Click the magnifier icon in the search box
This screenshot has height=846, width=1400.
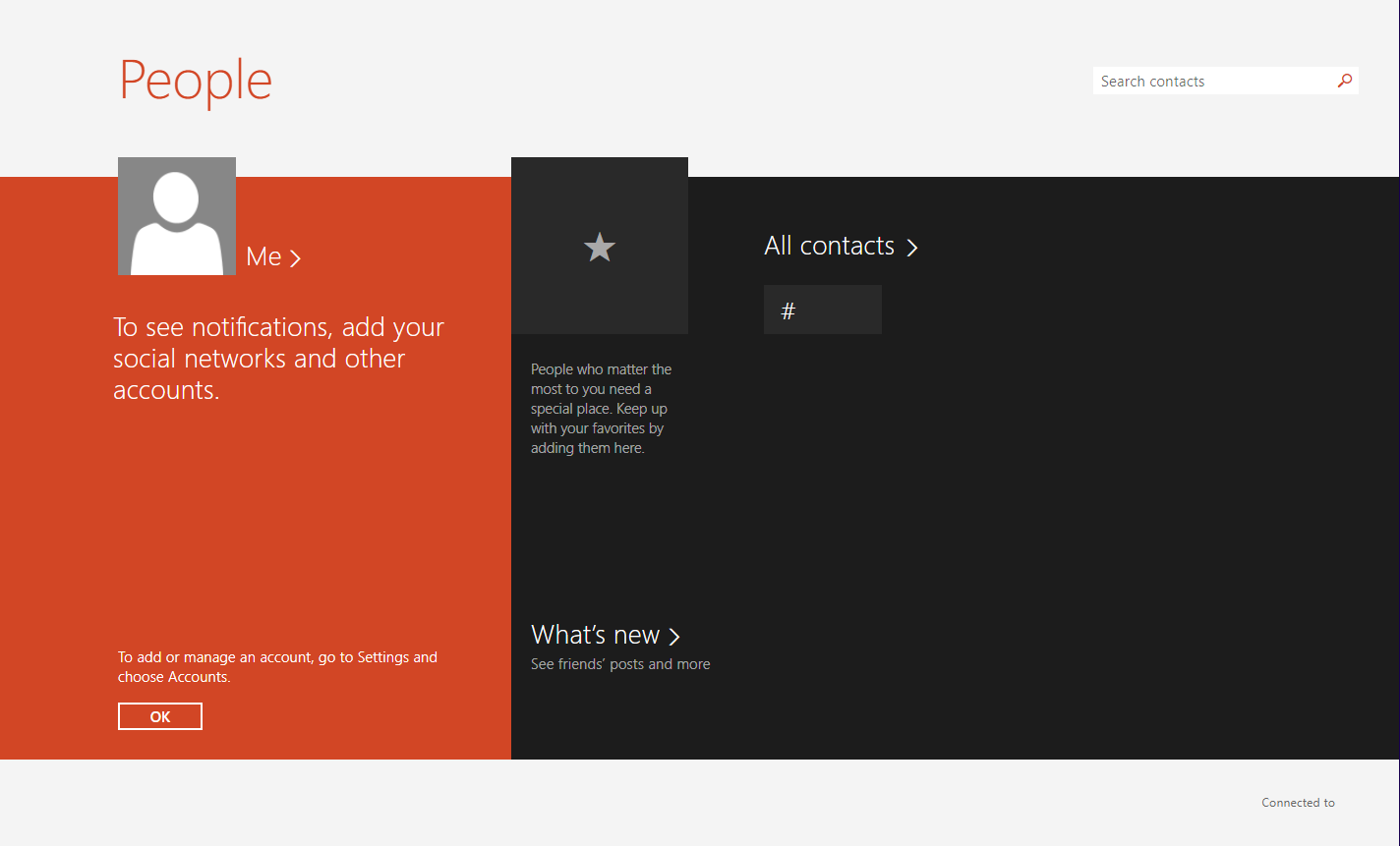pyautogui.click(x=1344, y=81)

...

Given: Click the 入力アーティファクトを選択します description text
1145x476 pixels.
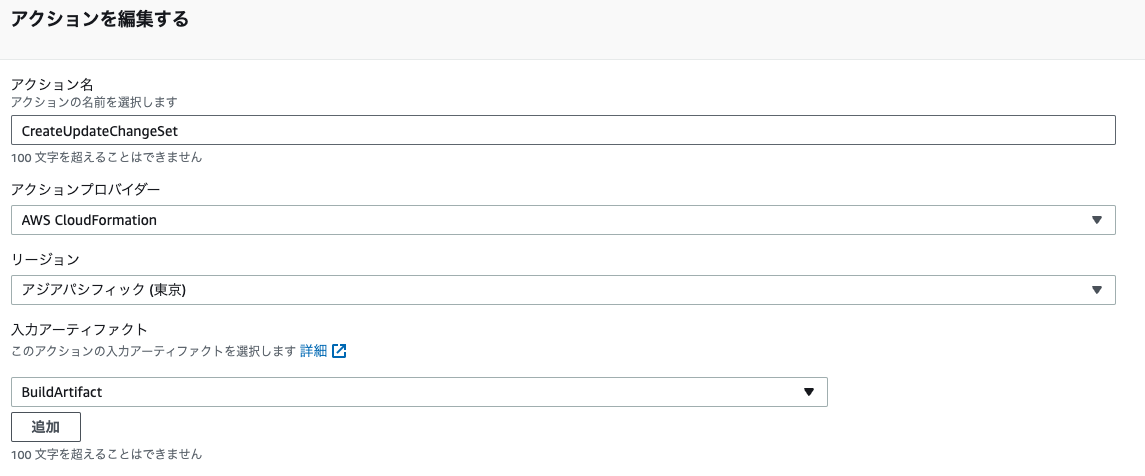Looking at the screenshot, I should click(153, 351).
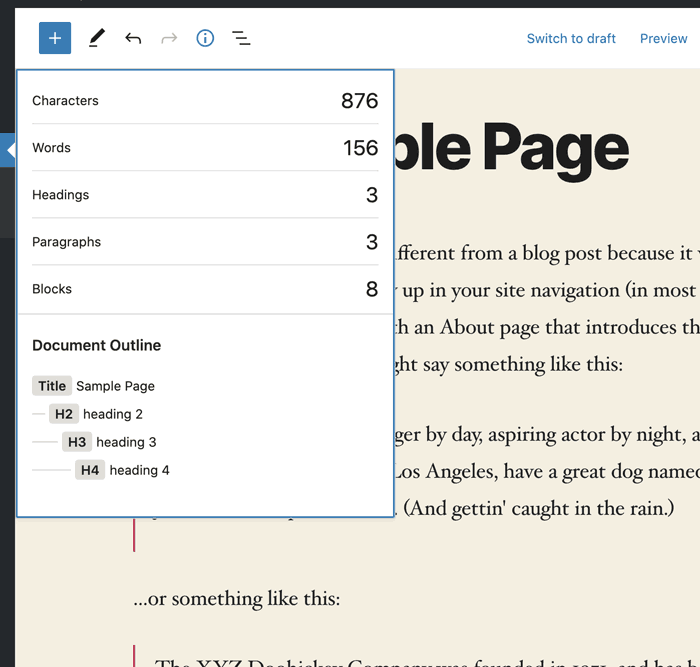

* [SET EXERCISE]: Echo the lines of the listing that run from the one containing "Given: Click the" through the one containing "Looking at the", with both of those lines included. Omit the pictures from your answer.

* [RESPONSE]:
Given: Click the 入力アーティファクトを選択します description text
1145x476 pixels.
Looking at the screenshot, I should click(153, 351).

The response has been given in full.